Reescreva as linhas dos registros abaixo como uma tabela Markdown com as colunas Nº e Conteúdo, numerando cada linha e omitindo as linhas em branco. Deixe as imagens fora da resposta.

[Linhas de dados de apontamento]
▬▬▬▬▬▬

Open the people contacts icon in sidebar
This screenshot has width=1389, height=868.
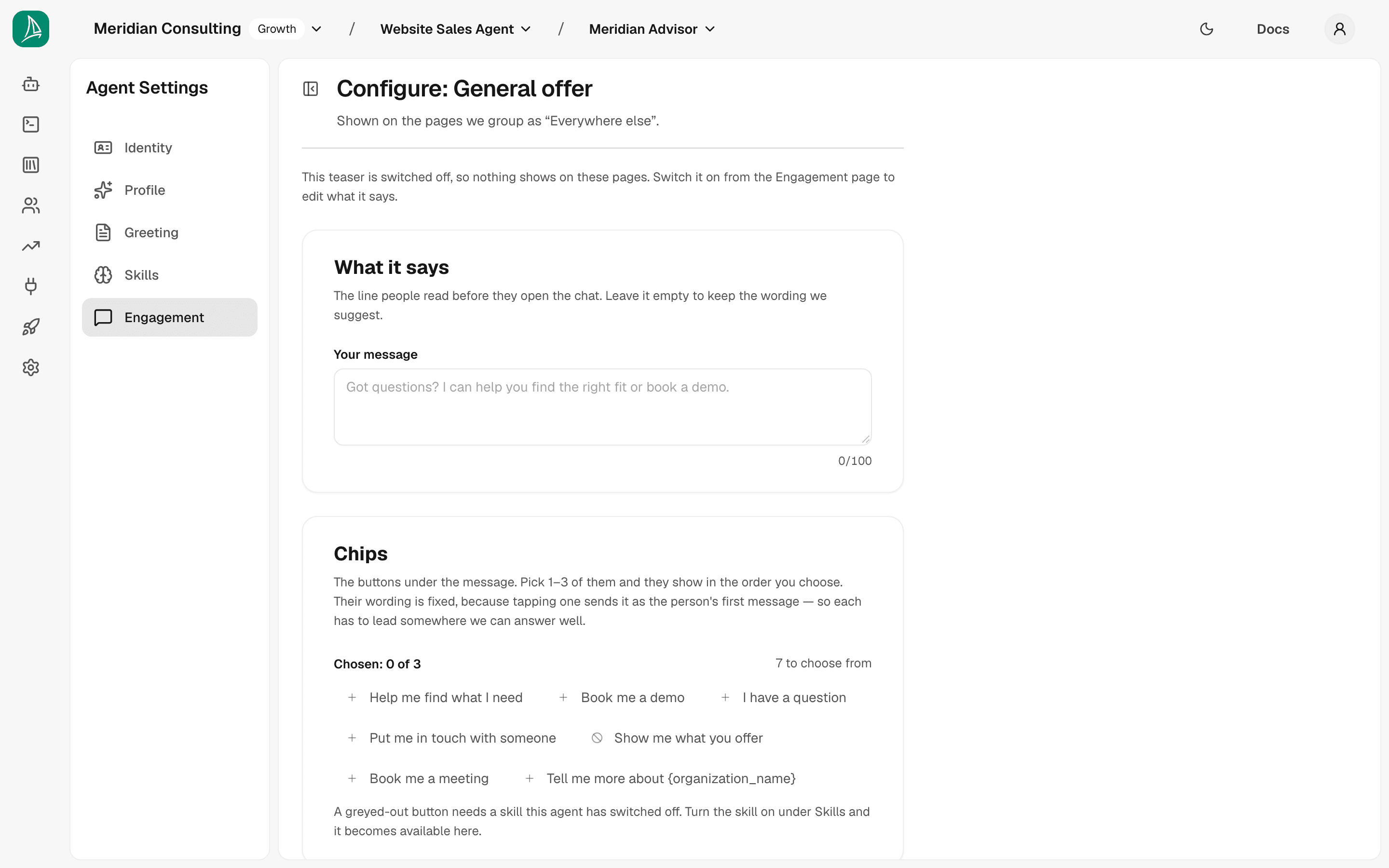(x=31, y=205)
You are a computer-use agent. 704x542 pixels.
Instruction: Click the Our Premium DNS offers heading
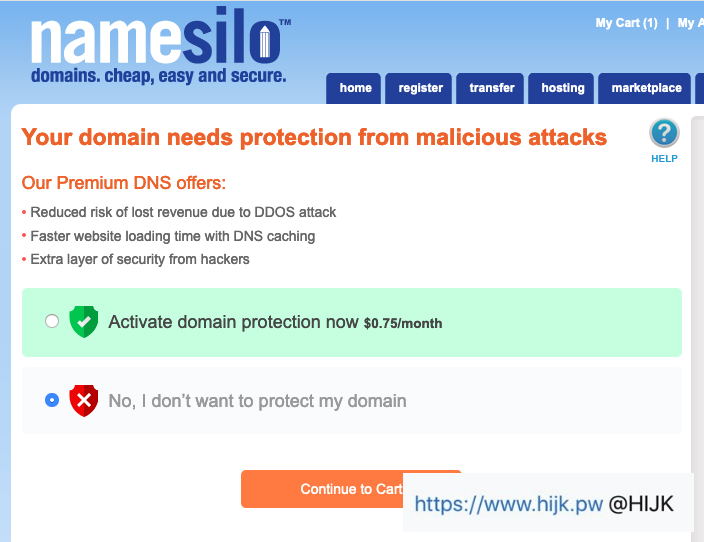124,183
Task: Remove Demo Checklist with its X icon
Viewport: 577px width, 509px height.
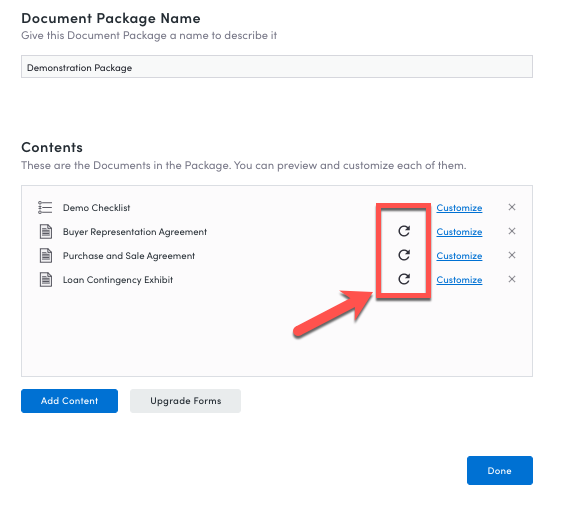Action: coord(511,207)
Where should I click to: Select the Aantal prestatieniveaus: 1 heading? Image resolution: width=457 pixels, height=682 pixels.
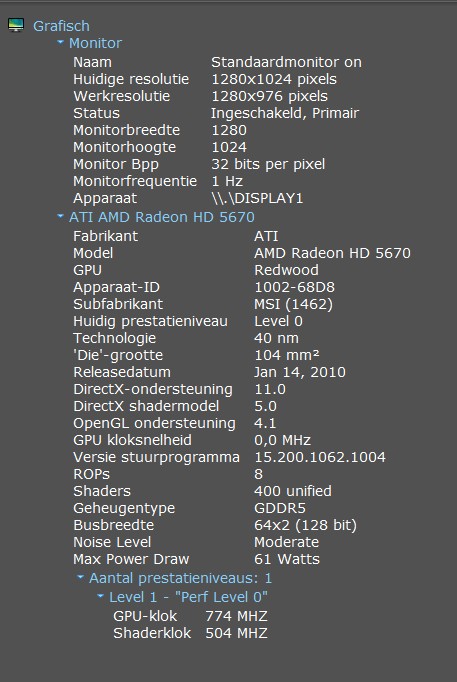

▬▬▬▬▬▬

→ **Resposta abaixo**:
| Nº | Conteúdo |
|---|---|
| 1 | Open the people contacts icon in sidebar |
| 2 | This screenshot has width=1389, height=868. |
| 3 | (x=31, y=205) |
| 4 | You are a computer-use agent. 704x542 pixels. |
| 5 | Instruction: Click the Our Premium DNS offers heading |
| 6 | 124,183 |
| 7 | Task: Remove Demo Checklist with its X icon |
| 8 | Viewport: 577px width, 509px height. |
| 9 | Action: coord(511,207) |
| 10 | Where should I click to: Select the Aantal prestatieniveaus: 1 heading? Image resolution: width=457 pixels, height=682 pixels. |